The first line of the input contains an integer n (1 ≤ n ≤ 100). In the second line of the input there are n integers: a1, a2, ..., an. It is guaranteed that each of those n values is either 0 or 1.

Output

Print an integer — the maximal number of 1s that can be obtained after exactly one move.

Examples input Copy

5
1 0 0 1 0
      

output Copy

4
      

input Copy

4
1 0 0 1
      

output Copy

4
      

Note

In the first case, flip the segment from 2 to 5 (i = 2, j = 5). That flip changes the sequence, it becomes: [1 1 1 0 1]. So, it contains four ones. There is no way to make the whole sequence equal to [1 1 1 1 1].

In the second case, flipping only the second and the third element (i = 2, j = 3) will turn all numbers into 1.

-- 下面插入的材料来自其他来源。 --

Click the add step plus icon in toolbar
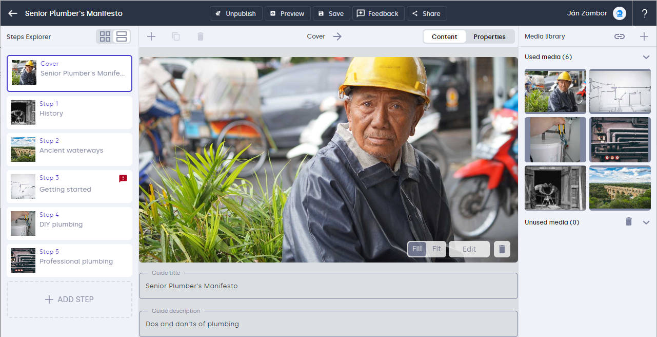 click(x=151, y=36)
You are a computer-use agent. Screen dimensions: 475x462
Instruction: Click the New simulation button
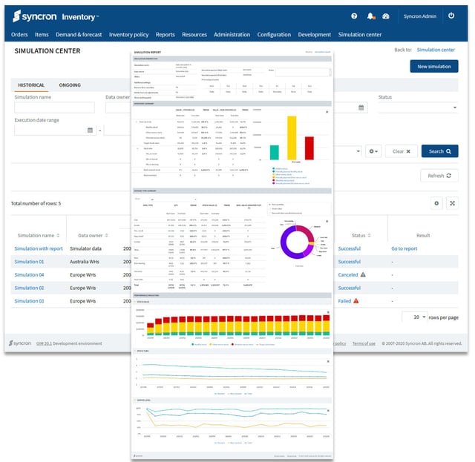pyautogui.click(x=433, y=66)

题意：给定一串数字，只由01组成，对任意大小连续区间内进行翻转，求1的最大数量。

分析：这样子先看把0翻转我们就加1，将1翻转我们就加-1，那么我们只需要计算子序列和最大就可以了，再加上原先的1的和，就是最大的1的数量。。。

代码：

#include<iostream>
#include<cstring>
#include<cstdio>
#include<algorithm>
#define ll long long
using namespace std;
const int maxn = 1e5+7;
int n, a[maxn], cunt = 0, dp[maxn];


int main()
{
    memset(dp, 0, sizeof(dp));
    scanf("%d",&n);
    for(int i = 0; i < n; i++)
    {
        int c; scanf("%d",&c);
        if(c == 1) a[i] = -1, cunt++;
        else a[i] = 1;
    }
    dp[0] = a[0];
    int maxc = a[0];
    for(int i = 1; i < n; i++)
        dp[i] = max(dp[i - 1] + a[i], a[i]), maxc = max(maxc, dp[i]);
    printf("%d\n", maxc + cunt);
    return 0;
}